■ **THINGS TO DO**
(a) In the passage about the house's staircase, why are skylights of little use for ventilation in London?
(b) From the passage about the house's staircase, rewrite the part that opens with the words containing "There is only" and closes with "water-closet, previously mentioned.", substituting "Paris" for "London".
(c) Pick up the passage about the house's staircase at its last sentence and carry it on.

■ **EXTRACT**
----------------------------------------

There is only one staircase, and this must serve as a shaft for the culinary and other fumes of the basement to rise in. It is entirely without independent ventilation until the half-landing above the drawing-room is reached. In fig. 1 there is another staircase window on the second floor, but this, be it observed, has been blocked by a water-closet in the house, as altered by the plumbers. This is a very serious thing to have done, and, in my judgment, is not in any way compensated by the changes recommended. The staircase has a skylight at the top, but skylights, being never opened in London because of 'the blacks,' are of very little use for ventilation. On the ground floor a water-closet abuts on the morning-room windows, while in the area beneath these windows is another water-closet, previously mentioned.

----------------------------------------

■ **INFORMATION SUPPLIED**
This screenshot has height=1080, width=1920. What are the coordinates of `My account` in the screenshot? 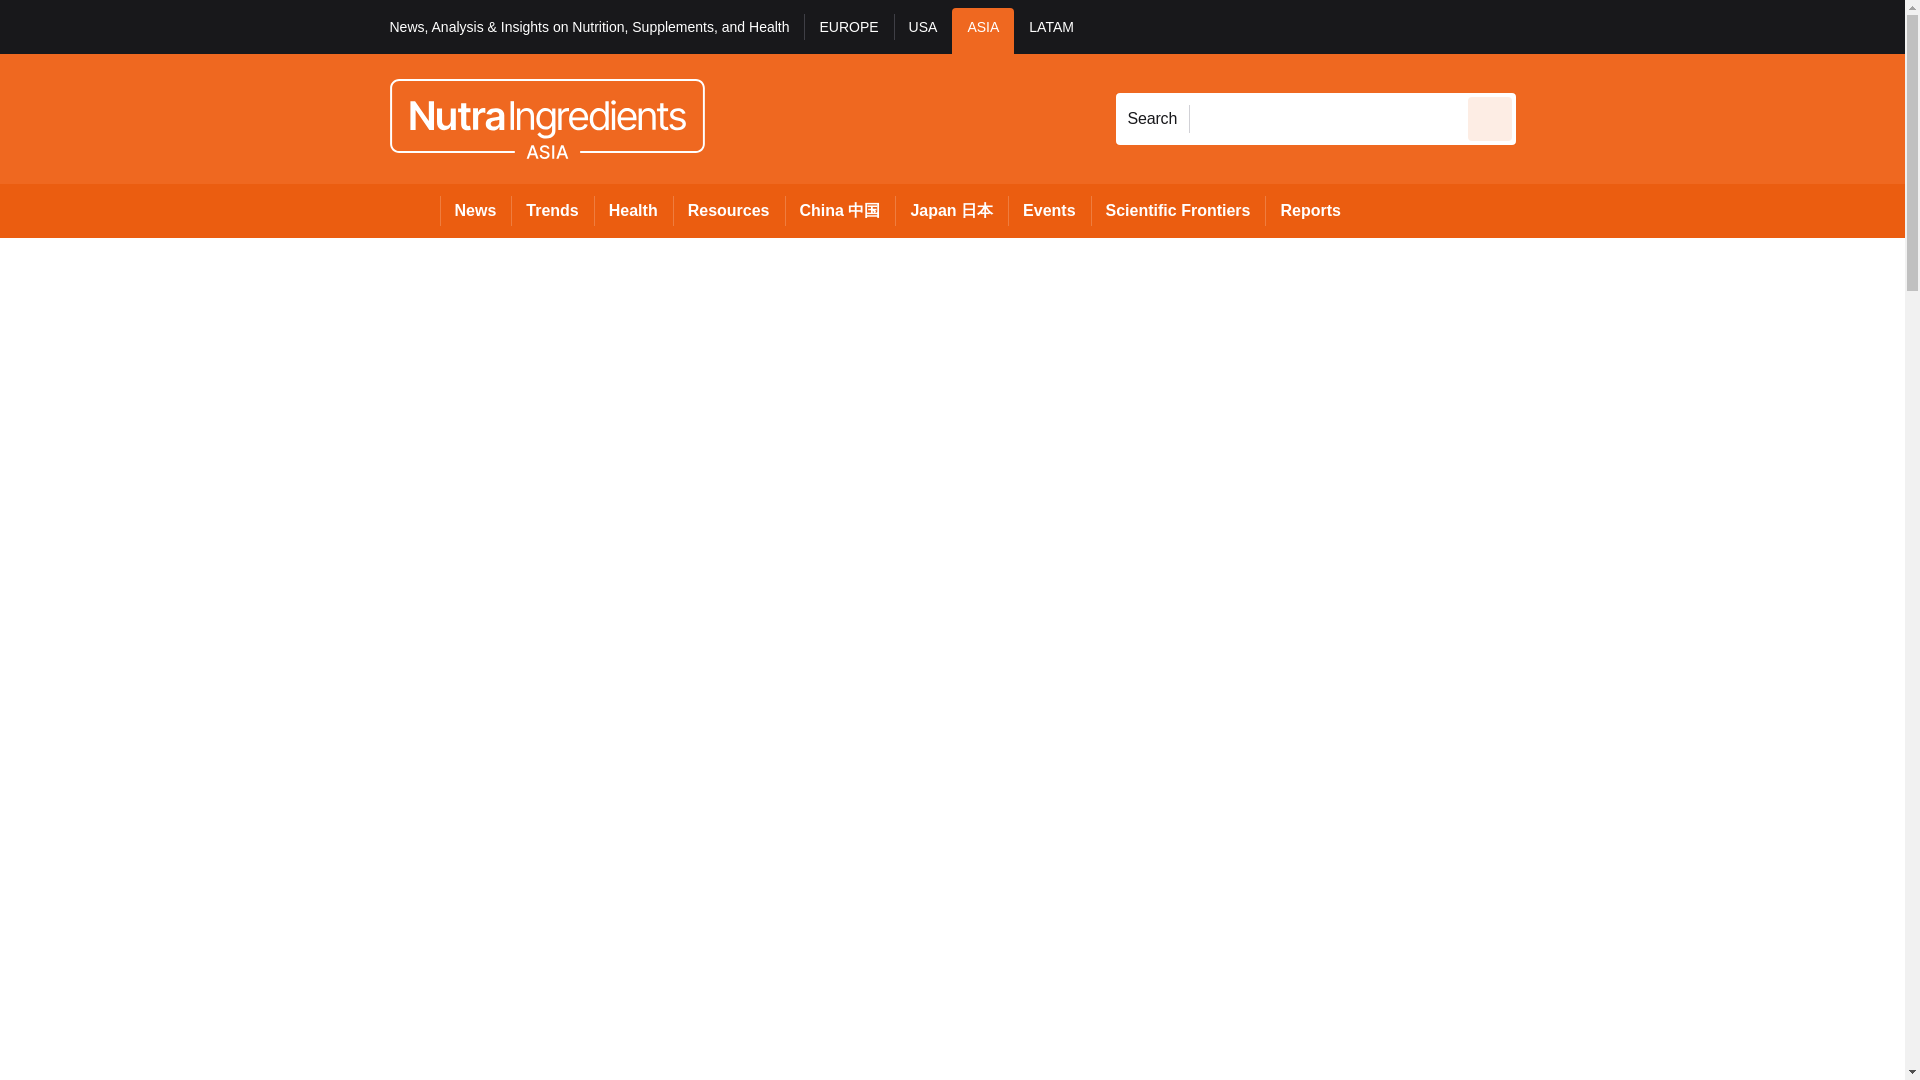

----------------------------------------

■ **ANSWERS**
(a) They are never opened in London because of 'the blacks.'

(b)
There is only one staircase, and this must serve as a shaft for the culinary and other fumes of the basement to rise in. It is entirely without independent ventilation until the half-landing above the drawing-room is reached. In fig. 1 there is another staircase window on the second floor, but this, be it observed, has been blocked by a water-closet in the house, as altered by the plumbers. This is a very serious thing to have done, and, in my judgment, is not in any way compensated by the changes recommended. The staircase has a skylight at the top, but skylights, being never opened in Paris because of 'the blacks,' are of very little use for ventilation. On the ground floor a water-closet abuts on the morning-room windows, while in the area beneath these windows is another water-closet, previously mentioned.

(c)
The first floor contains two fine drawing-rooms and a staircase window, and being without 'sanitary apparatus' is wholesome, except for the fumes which may ascend or descend the well-staircase. On this floor the light and decoration will render one oblivious of the basement. On the second floor the staircase window has been blocked, and there is an impossible bath-room, without adequate light or ventilation, which nothing can make wholesome, and which ought to be abolished absolutely. On the top floor the staircase ends in an unventilated cul-de-sac formed by four bedrooms, a dark 'box-room,' and a water-closet which is wedged in between two bedrooms.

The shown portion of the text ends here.